### 掲載本文
- - -
一方、型締装置14も、押出装置12と同様に、従来既知のタイプであり、その詳しい説明は省略するが、2つの分割形式の金型32A,Bと、金型32A,Bを溶融状態の熱可塑性樹脂製シートPの供給方向に対して略直交する方向に、開位置と閉位置との間で移動させる金型駆動装置とを有する。
より詳細には、熱可塑性樹脂製シートP1を成形する一方の金型32Aのキャビティ116Aの表面には、熱可塑性樹脂製シートP1の外表面121に内部流路202の一部を構成する蛇行凹溝205を形成するように、蛇行凹溝205と相補形状の凹部119が設けられている。
凹部119はキャビティ116Aの表面において、図1の内部流路202の向きと同じに設けられ(図1の上下方向が、熱可塑性樹脂製シートPの押し出し方向に相当する)、後に説明するように、キャビティ116Aの水平方向の縁部には、型枠33が設置されることから、凹部119の各端部は、対応するキャビティ116Aの上下方向の縁部を抜けるように設けられる。
また、凹部119の縁に沿って、対向するキャビティ116Bに向かって突出する突出部(図示せず)を設け、それにより、一対の分割金型32を型締することにより、熱可塑性樹脂製シートP1と熱可塑性樹脂製シートP2とを溶着する際、突出部に相当する熱可塑性樹脂製シートP1の部分に対して、他の部分に比べ高い押圧力が付加され、上述のように、切り込み207が形成され、蛇行凹溝205の縁に沿って熱可塑性樹脂製シートP2の外表面との溶着性を高めるようにしてある。
より詳細には、密閉中空部を設けることにより、面溶着面積を小さくし、面溶着部分で押し潰された溶融状態の樹脂の逃げ場を形成している。
この点において、金型32Aのキャビティ116Aの表面でなく、金型32Bのキャビティ116Bの表面に第2凹部を設けてもよいし、あるいは金型32Bのキャビティ116Bの表面の第2凹部に対応する位置にも第3凹部を設け、第2凹部と第3凹部とが協働して密閉中空部を形成してもよい。
一方、金型32Bのキャビティ116Bの表面の、キャビティ116Aの凹部119の各端部に対応する位置には、凹部(図示せず)が形成され、分割形式の金型32A,Bを型締めした際、凹部119と凹部とが協働して、図2に示すような、円形断面の流入開口210あるいは流出開口212が賦形され、それにより、外部管路と接続可能にしている。
- - -
### 出典一覧
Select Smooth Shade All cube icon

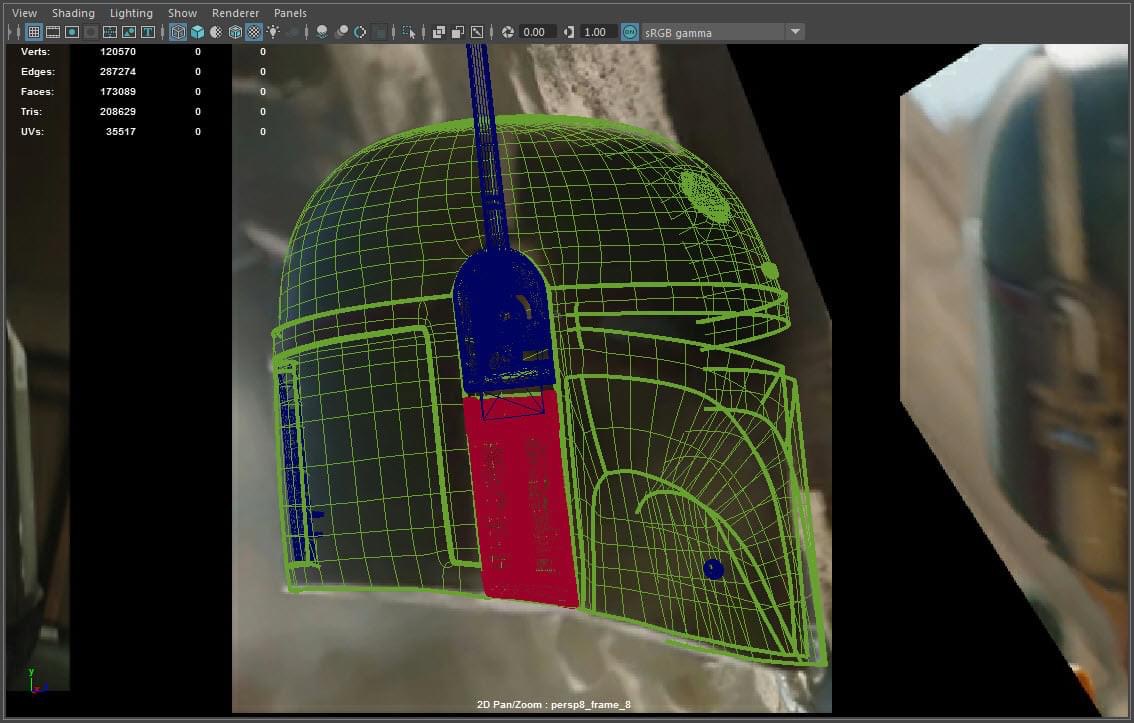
- - -
### 指示内容
本文によると、分割形式の金型32A,Bを型締めした際、凹部119と金型32Bのキャビティ116B側の凹部とが協働して何が賦形されますか。 回答には一覧を用いず、本文のみに基づいてください。

### 想定解答
円形断面の流入開口210あるいは流出開口212が賦形されます。